文字通りお膳立てされたという事だ。戸籍上父親となってしまった事を思い出し、やはり面倒な事をしたと腹の内でまた舌打ちして席に着く。まだそう腹は減っていなかったが出されたものは食う事を習慣付けられた身体が黙って箸を取る。娘は女中らの傍をうろちょろとしていたが、女中に追いやられるように俺の隣に腰を下ろす。


「あ、あの、お酌をさせてください」
「俺は好きなように手酌で飲む」


花町の素人娘にするような、女たちの言葉でいう“意地悪”をしてやり、にやりと笑って杯越しに娘を見れば、娘は戸惑ったように自分の手元やら土間の女中へ目をやっておろおろとする。気の弱い小娘だ、と鼻で笑えば小娘はしゅんとしたように正座した膝の上で手を握り締める。

「俺の書斎に文鎮を置いたのはお前か?」
娘はぱぁっと顔を上げて、はい、と蚊のなくような声で頷き、白い首筋を赤くした。
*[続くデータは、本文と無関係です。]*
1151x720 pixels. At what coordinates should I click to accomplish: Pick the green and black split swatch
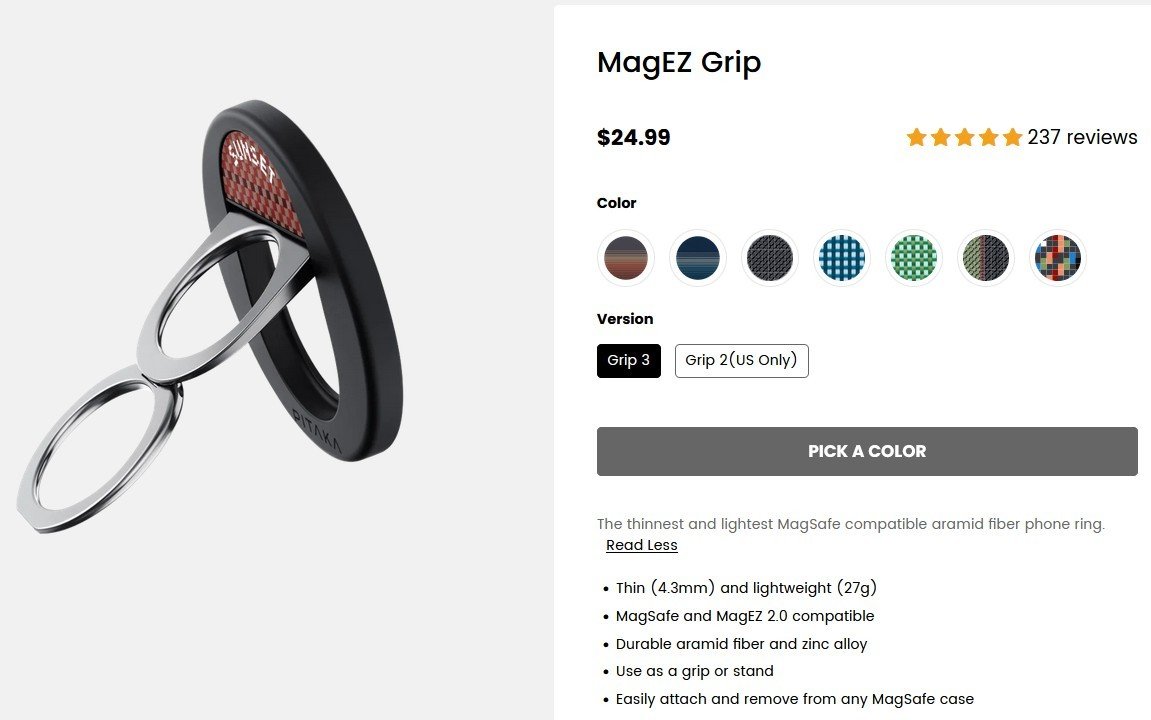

器量は悪くないな、と酒を飲みながらそれを眺め、小娘がその先の言葉を何か欲しがっているのを知りながら捨て置き、焼き茄子を口に運ぶ。じゅわっと茄子の汁が溶け出し醤油を混ざる。この女中のとりえは精々料理の腕と寡黙さ位だと思っていたが、書斎に小娘を立ち入らせるのを許すほどのお人よしだった事に苛立つ。しかし、小娘はそんな事は知らぬだろう。